Canadian Prime Minister Stephen Harper said Sunday he disagrees with a decision to allow Muslim women to wear veils covering their faces when they vote.
Elections Canada – an independent body that oversees national elections – said last week that Muslim women will be allowed to wear veils when they vote in by-elections later this month in Quebec, where the issue of the traditional covering has been hotly contested.
The decision means women who wear niqabs – which cover the entire face except for the eyes – or a burqa, an all-covering body veil, can bring a photo ID or another document proving their identity when they vote in the Quebec elections.
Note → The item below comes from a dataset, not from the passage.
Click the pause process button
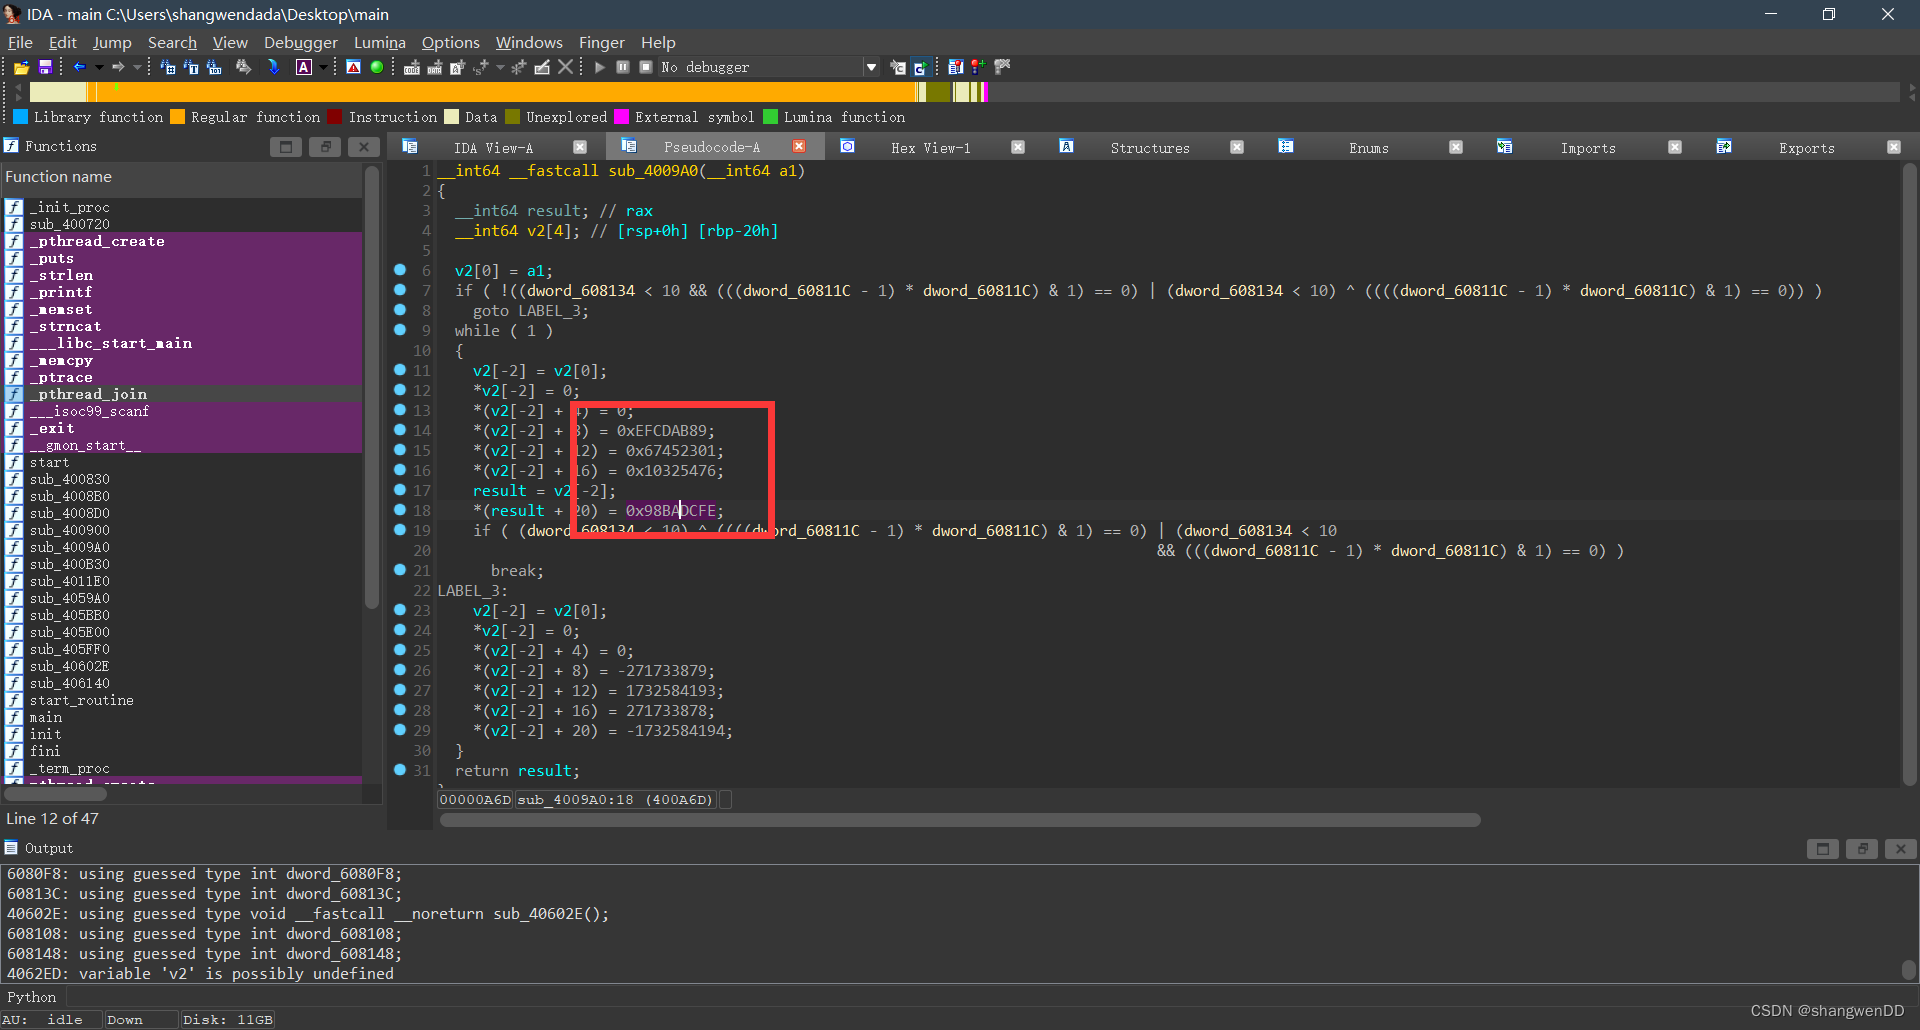Viewport: 1920px width, 1030px height. tap(623, 67)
Harper said he “profoundly disagrees” with the decision and noted all four parties in Parliament this past spring voted to bring in a new law requiring visual identification of voters. “That’s the purpose of the law,” said Harper, speaking to reporters following an international summit in Sydney, Australia. ‘That was a law adopted virtually unanimously by Parliament. I think this decision goes in an entirely different direction,’ he said.
Harper said he hopes Elections Canada reconsiders, “but in the meantime, if that doesn’t happen, Parliament will have to consider what actions it’s going to take to make sure that its intentions are put into place.”
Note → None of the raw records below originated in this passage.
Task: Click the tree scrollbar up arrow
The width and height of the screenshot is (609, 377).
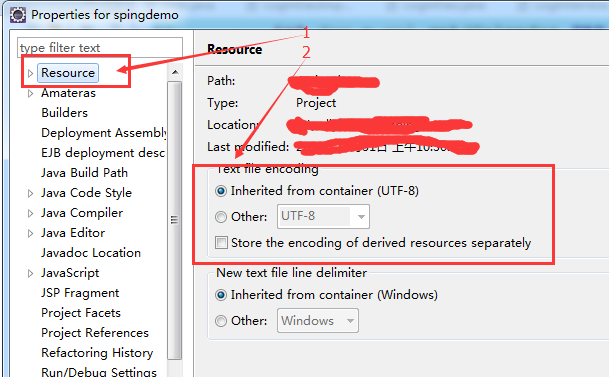Action: coord(175,72)
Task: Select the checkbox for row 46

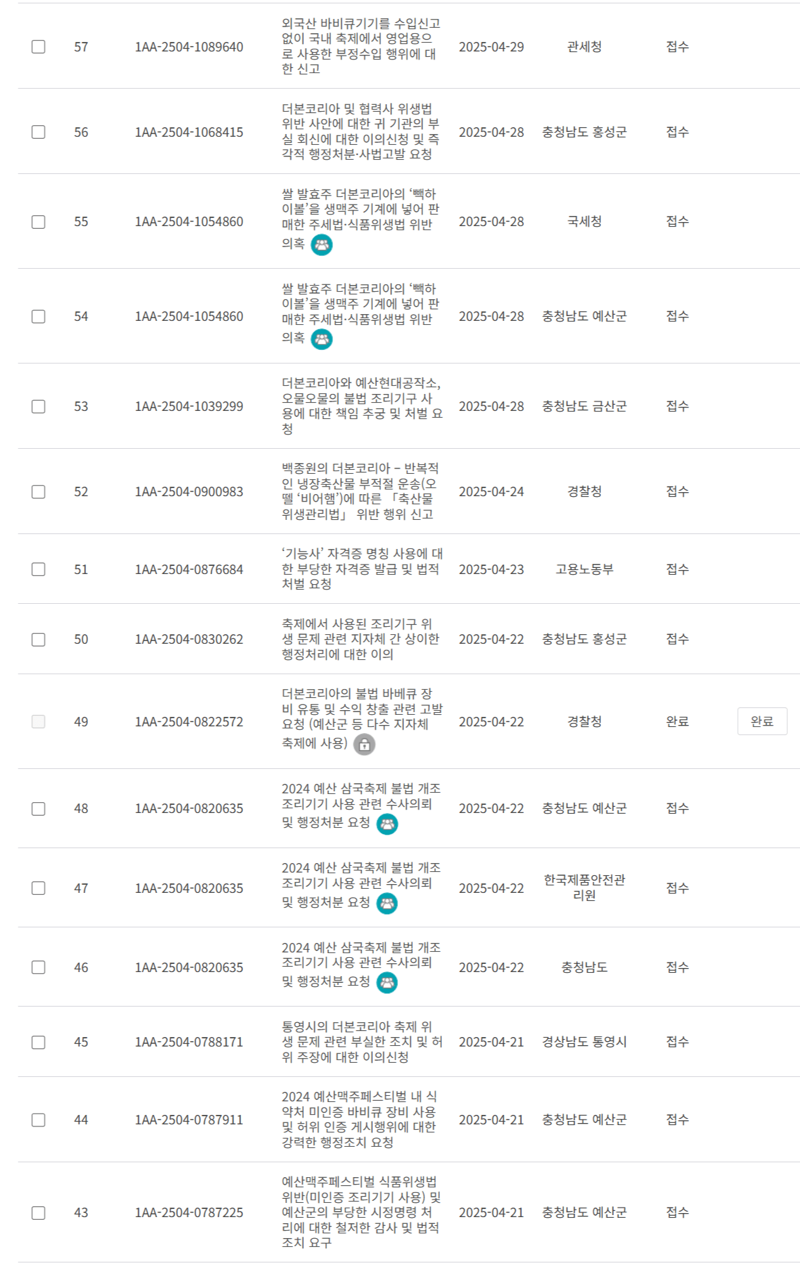Action: pyautogui.click(x=38, y=968)
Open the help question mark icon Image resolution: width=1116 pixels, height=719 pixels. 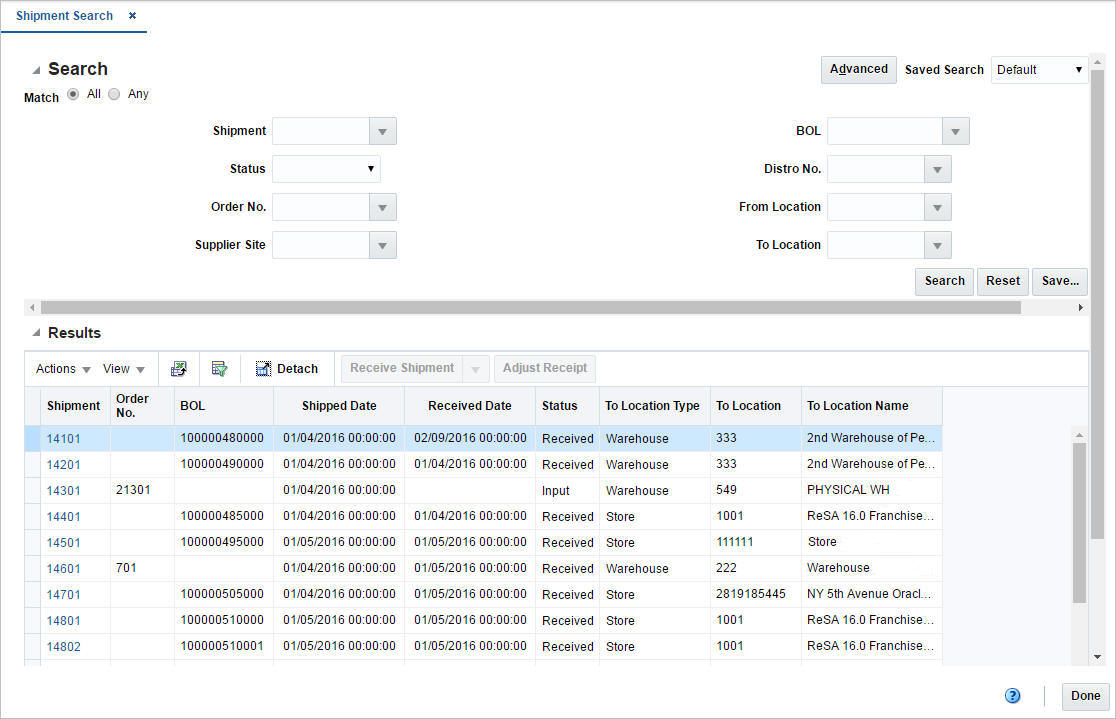pos(1012,695)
The decision comes after the Quebec’s chief election officer required Muslim women to show their faces in order to be allowed to vote in a provincial election. The decision was condemned by Muslim groups who said it forced women to decide whether to adhere to their religious beliefs or violate their faith and vote.
The by-elections – which typically occur when a Parliament members leaves their seat early – will be held on Sept. 17 in three different districts in Quebec.
The issue of the Muslim veil has repeatedly come up in the province, which is predominantly Catholic. In February, an 11-year-old Muslim girl participating in a soccer tournament in Quebec was pulled off the field after she refused to remove her headscarf.